## GOAL
Copy the following lines verbatim, with no changes to any character.

## RECORD EXTRACTS

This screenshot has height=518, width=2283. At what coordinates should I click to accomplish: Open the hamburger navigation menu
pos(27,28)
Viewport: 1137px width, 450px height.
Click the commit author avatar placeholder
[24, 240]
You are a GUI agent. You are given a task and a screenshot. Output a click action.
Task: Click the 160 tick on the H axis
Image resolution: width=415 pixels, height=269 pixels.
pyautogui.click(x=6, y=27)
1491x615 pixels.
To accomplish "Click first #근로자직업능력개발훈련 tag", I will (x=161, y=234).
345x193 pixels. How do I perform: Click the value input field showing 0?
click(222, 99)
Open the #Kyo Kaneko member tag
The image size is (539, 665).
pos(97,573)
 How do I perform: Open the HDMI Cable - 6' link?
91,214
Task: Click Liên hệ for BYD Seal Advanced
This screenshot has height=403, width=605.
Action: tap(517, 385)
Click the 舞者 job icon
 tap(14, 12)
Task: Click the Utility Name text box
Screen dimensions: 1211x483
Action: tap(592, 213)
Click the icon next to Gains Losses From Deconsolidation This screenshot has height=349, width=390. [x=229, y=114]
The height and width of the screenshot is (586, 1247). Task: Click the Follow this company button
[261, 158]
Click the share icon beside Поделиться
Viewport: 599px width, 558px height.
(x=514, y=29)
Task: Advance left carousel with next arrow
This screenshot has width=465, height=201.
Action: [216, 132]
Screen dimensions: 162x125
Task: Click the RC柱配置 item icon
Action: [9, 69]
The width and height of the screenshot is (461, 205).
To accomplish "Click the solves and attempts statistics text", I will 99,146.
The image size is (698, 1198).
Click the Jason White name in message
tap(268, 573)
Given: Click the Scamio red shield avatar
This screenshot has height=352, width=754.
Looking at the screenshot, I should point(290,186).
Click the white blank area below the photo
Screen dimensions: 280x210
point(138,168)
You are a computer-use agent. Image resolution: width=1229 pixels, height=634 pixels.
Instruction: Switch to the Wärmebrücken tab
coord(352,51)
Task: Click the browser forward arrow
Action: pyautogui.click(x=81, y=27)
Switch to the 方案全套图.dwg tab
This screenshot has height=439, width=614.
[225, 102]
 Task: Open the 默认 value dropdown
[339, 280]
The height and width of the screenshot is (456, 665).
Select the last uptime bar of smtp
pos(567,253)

## EXPECTED ANSWER
This screenshot has height=518, width=2283. At what coordinates should I click to accomplish: Open the hamburger navigation menu
pos(27,28)
Viewport: 1137px width, 450px height.
Click the commit author avatar placeholder
[24, 240]
You are a GUI agent. You are given a task and a screenshot. Output a click action.
Task: Click the 160 tick on the H axis
Image resolution: width=415 pixels, height=269 pixels.
pyautogui.click(x=6, y=27)
1491x615 pixels.
To accomplish "Click first #근로자직업능력개발훈련 tag", I will (x=161, y=234).
345x193 pixels. How do I perform: Click the value input field showing 0?
click(222, 99)
Open the #Kyo Kaneko member tag
The image size is (539, 665).
pos(97,573)
 How do I perform: Open the HDMI Cable - 6' link?
91,214
Task: Click Liên hệ for BYD Seal Advanced
This screenshot has height=403, width=605.
Action: tap(517, 385)
Click the 舞者 job icon
 tap(14, 12)
Task: Click the Utility Name text box
Screen dimensions: 1211x483
Action: tap(592, 213)
Click the icon next to Gains Losses From Deconsolidation This screenshot has height=349, width=390. [x=229, y=114]
The height and width of the screenshot is (586, 1247). Task: Click the Follow this company button
[261, 158]
Click the share icon beside Поделиться
Viewport: 599px width, 558px height.
(x=514, y=29)
Task: Advance left carousel with next arrow
This screenshot has width=465, height=201.
Action: [216, 132]
Screen dimensions: 162x125
Task: Click the RC柱配置 item icon
Action: [9, 69]
The width and height of the screenshot is (461, 205).
To accomplish "Click the solves and attempts statistics text", I will 99,146.
The image size is (698, 1198).
Click the Jason White name in message
tap(268, 573)
Given: Click the Scamio red shield avatar
This screenshot has height=352, width=754.
Looking at the screenshot, I should point(290,186).
Click the white blank area below the photo
Screen dimensions: 280x210
point(138,168)
You are a computer-use agent. Image resolution: width=1229 pixels, height=634 pixels.
Instruction: Switch to the Wärmebrücken tab
coord(352,51)
Task: Click the browser forward arrow
Action: pyautogui.click(x=81, y=27)
Switch to the 方案全套图.dwg tab
This screenshot has height=439, width=614.
[225, 102]
 Task: Open the 默认 value dropdown
[339, 280]
The height and width of the screenshot is (456, 665).
Select the last uptime bar of smtp
pos(567,253)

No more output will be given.